Even if a single individual is kept behind bars without conviction for years, the conscience of the nation ought to be stirred. Liberty is not divisible; it cannot be weighed against population size or administrative convenience. The prolonged confinement of even a handful of citizens without trial is a violation of the constitutional promise that should alarm both courts and society. The presumption of innocence, enshrined in law, is not a technicality but a moral foundation. When this presumption is eroded by systemic delay, the State risks transforming itself from protector of rights into a violator. The ethical question is stark: what does it mean for a democracy to accept the indefinite imprisonment of its citizens without proof of guilt? The silence of society in the face of such injustice is equally troubling.

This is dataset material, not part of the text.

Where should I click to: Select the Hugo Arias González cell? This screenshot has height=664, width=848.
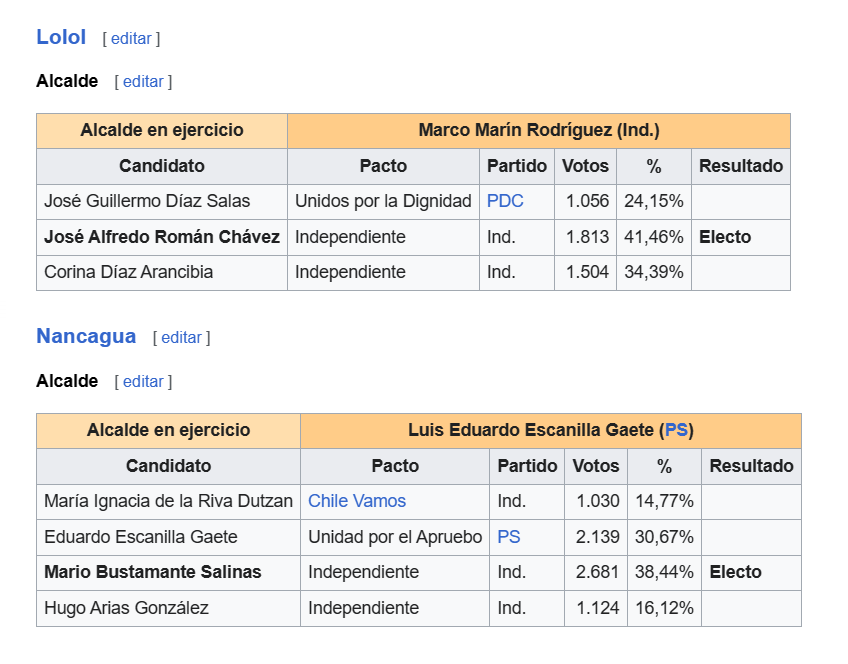pyautogui.click(x=168, y=608)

Citizens, often preoccupied with their own struggles, seldom raise their voices for those who cannot speak. The absence of public outrage allows the problem to persist in the shadows, unaddressed and unacknowledged. The plight of undertrials rarely becomes a national issue, rarely finds space in political debates, and seldom features in media campaigns. This silence is not neutral; it is complicity. By failing to acknowledge the injustice, we normalize it, and by normalizing it, we perpetuate it. Reforms must begin with policing. A force trained in law, discipline, humane public dealing, and equipped with modern investigative tools can prevent impulsive arrests and reduce undertrial numbers. Respectable emoluments and family accommodation would strengthen morale, while accountability to local administration and depoliticization ~ though difficult ~ are essential for honest policing. Judicial reforms are equally urgent: investment in infrastructure, digitization of records, and adoption of fast-track courts to reduce pendency.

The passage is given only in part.